Resilient functions: Optimized, simplified, and generalized

TL;DR

This paper presents new explicit constructions of resilient Boolean functions with improved parameters, including simplicity, generalization to biased distributions, and resilience to larger coalitions, advancing the design of robust cryptographic functions.

Contribution

It introduces simpler, generalized constructions of resilient functions with larger coalition resistance and smaller bias, extending previous work with novel analytical techniques.

Findings

Constructed depth-3 circuits resilient to coalitions of size $cn/ ext{log}^2 n$

Achieved resilience with bias $n^{-c}$, improving over constant bias

Utilized tail bounds for expander walks and Janson's inequality in proofs

Abstract

An $n$-bit boolean function is resilient to coalitions of size $q$ if any fixed set of $q$ bits is unlikely to influence the function when the other $n-q$ bits are chosen uniformly.

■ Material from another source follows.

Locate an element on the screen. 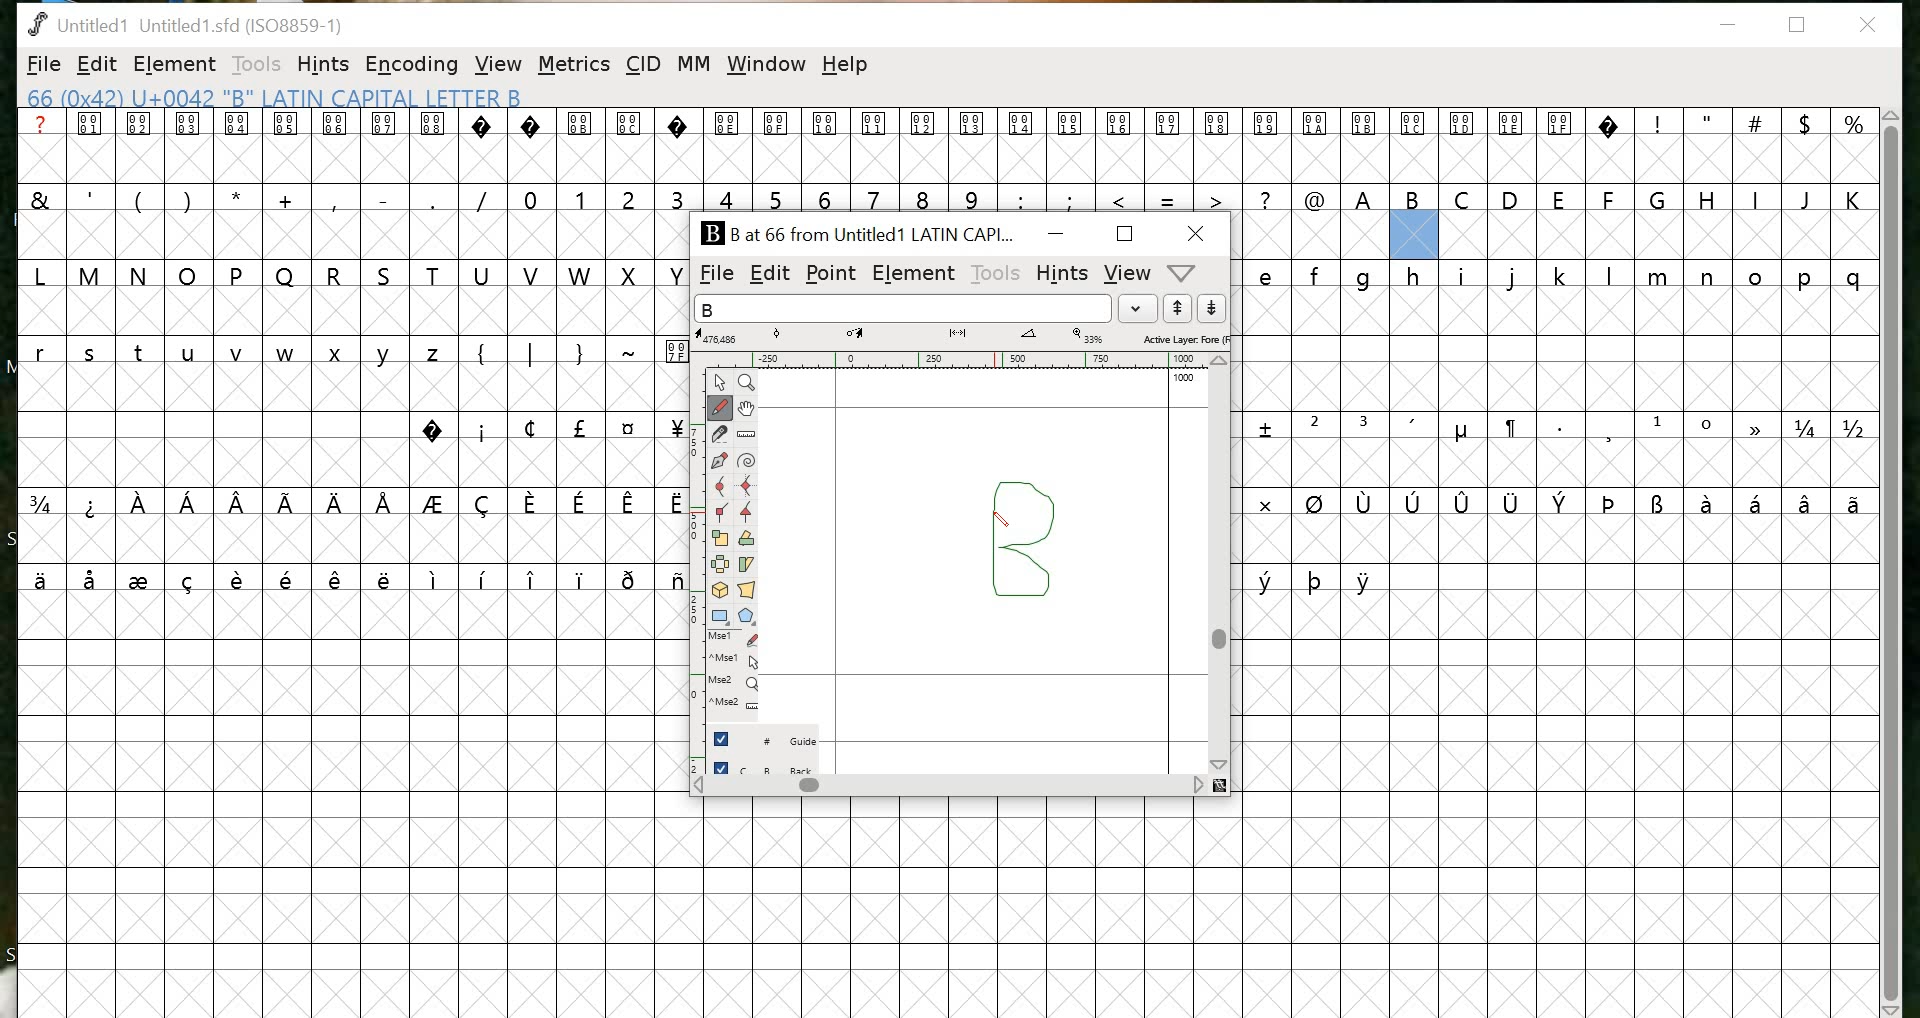 This screenshot has height=1018, width=1920. B at 66 from Untitled1 LATIN CAPI... is located at coordinates (857, 231).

We give explicit constructions of depth-$3$ circuits that are resilient to coalitions of size $cn/\log^{2}n$ with bias $n^{-c}$. Previous explicit constructions with the same resilience had constant bias. Our construction is simpler and we generalize it to biased product distributions. Our proof builds on previous work; the main differences are the use of a tail bound for expander walks in combination with a refined analysis based on Janson's inequality.